Configuration related code is now contained in its own module (and submodule Sections). With this, it will be easier to debug the configuration of the analysis when necessary (debugging facilities such as pretty printing are planned for later work).

This module provides an immutable API with private types, ensuring there is no risk of an involuntary update of the configuration. There are only 2 ways to obtain a configuration : either by using the Config.default_config or by parsing the command line by using Config.parse_cli ().
The only updatable field is sections.style by using the Config.update_style function. This is necessary for now because the analysis must not track stylistic issues when processing the paths passed to the --references command line argument ¹.

The State.t has been updated to hold the configuration. The analysis state can only be initialized by providing a configuration ².
Rather than accessing the different configuration information through globally accessible refs, the analyzer would read the appropriate state.config fields.

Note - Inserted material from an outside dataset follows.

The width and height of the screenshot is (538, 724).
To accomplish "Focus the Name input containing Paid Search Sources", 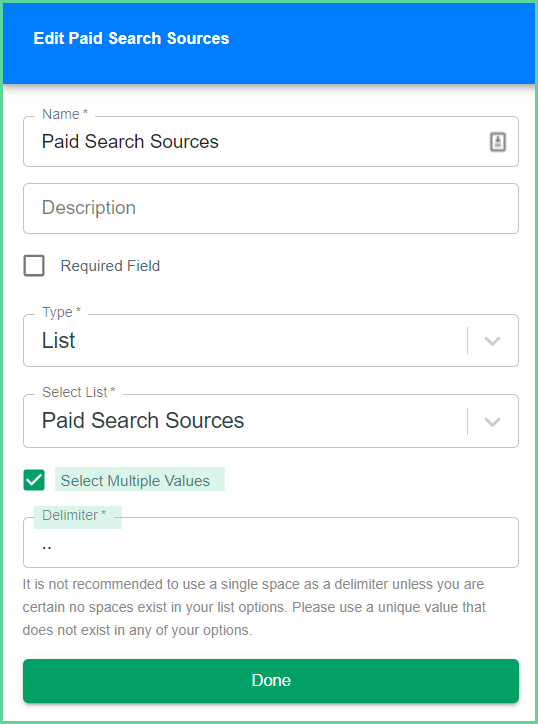I will pyautogui.click(x=271, y=141).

Simplifying the command line arguments order

Previously, the following command would have meant "analyze path1 for the unused exported values only and path2 for both the unused exported values and the unused methods" :
dead_code_analyzer --nothing -E all path1 -M all path2
Now all the paths are gathered together before any analysis is run, so the configuration is the same for all files. Hence, the above command now means "analyze path1 and path2 for unused exported values and methods". Consequently, one could prefer using its "normalized" form instead :
dead_code_analyzer --nothing -E all -M all path1 path2

Disabling complex command line semantics is voluntary. It could be re-enabled in the future if there is a request for it but for now, the simplified meaning should lead to clearer documentation and easier maintenance.

Note

This change will facilitate the 5.3 update, which would require to know which .cm* files are provided to find out some location information. (The 5.3 update currently fails on cases like #53).

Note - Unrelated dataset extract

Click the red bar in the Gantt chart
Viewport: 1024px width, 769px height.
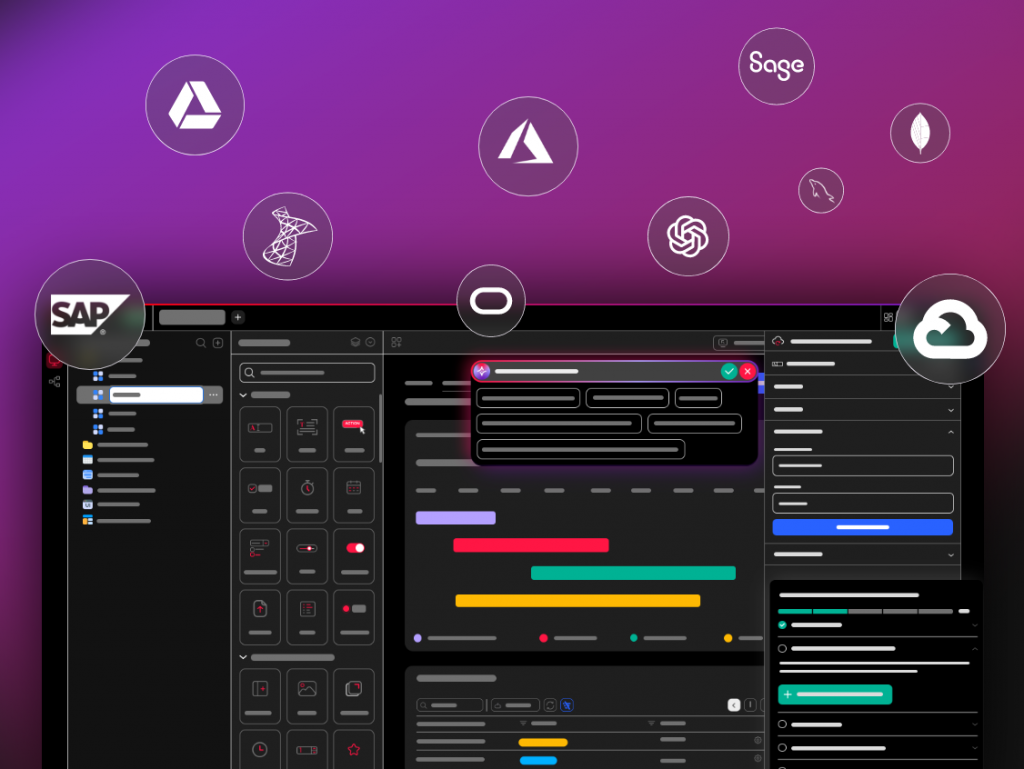530,545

In OCaml 5.3, the cmt_infos.cmt_value_dependencies has been replaced by cmt_infos.cmt_declaration_dependencies which uses Shape.Uid.t instead of Types.value_description. This change of type makes location harder to get because they were directly accessible in Types.value_description but are inexistant in Shape.Uid.t.
The analysis relies on locations. Finding an uid's location can be done using cmt_infos.cmt_uid_to_decl but, as described in Shape.mli, one needs to read the .cmt of external units to find the location of corresponding "external" uids (although they appear in the cmt_declaration_dependencies).

Thus, knowing which files are given to the tool will indicate which in files "external" uids can be looked for, and the analyzer will be able to correctly associate locations like it does in OCaml 5.2

I think this rule should be changed to still track stylistic issues on "reference" paths. The idea behind --references was to not track new declarations (be it values, types, methods or optional arguments). This idea does not contradict the identification of stylistic issues. ↩
A default state exists and provides the default_config, but is not explicitly exposed in the API. It is only used as the initial value for the current state before any State.update happened. ↩

This is the first of a series of commits aiming at extracting configuration related code from the analysis code. NOTE: There are multiple end goals at stake : - for the user interface, its specification should be rigidified to avoid confusion on command lines such as `dead_code_analyzer --nothing -E all path1 -M all path2` which would currently mean "analyze path1 for the exported values only and path2 for both the exported values and the methods". Ideally, it should be simplified to "analyze path1 and path2 for exported values and methods" and encourage the use of `dead_code_analyzer --nothing -E all -M all path1 path2` instead. - for the configuration, it should appear as immutable in order to facilitate debugging and accessing its information. - for the analysis, the end goal is to be able to split the analysis in 2 passes : 1. on the interfaces to gather all the declarations 2. on the implementations to gather all the references. They are currently interlaced (actually, for each compilation unit, we first process the interface and then the implementation). This split combined with a more robust configuration should help transition to OCaml 5.3

The main sections config was a structure with fields `print`, `threshold`, and `call_sites`. The opt args sections config was a structure with fields `print`, `threshold`, and `call_sites`. The only difference between the 2 is the type of `threshold`. Hence, they can be grouped under a same record type with `threshold`'s type as parameter. Additionally, having the `threshold` and `call_sites` fields mandatory does not make sense when the main usage of the tool does not require them, and the `print` field would express if the reports were activated for the section. Hence, the sections configuration is simplified to express the 3 states it can be in more explicitly : - deactivated (`Off`) - activated without threshold (`On`) - activated with threshold (`Threshold _`) The `threshold` and `call_sites` information are now only available in the `Threshold` mode, where they make sense.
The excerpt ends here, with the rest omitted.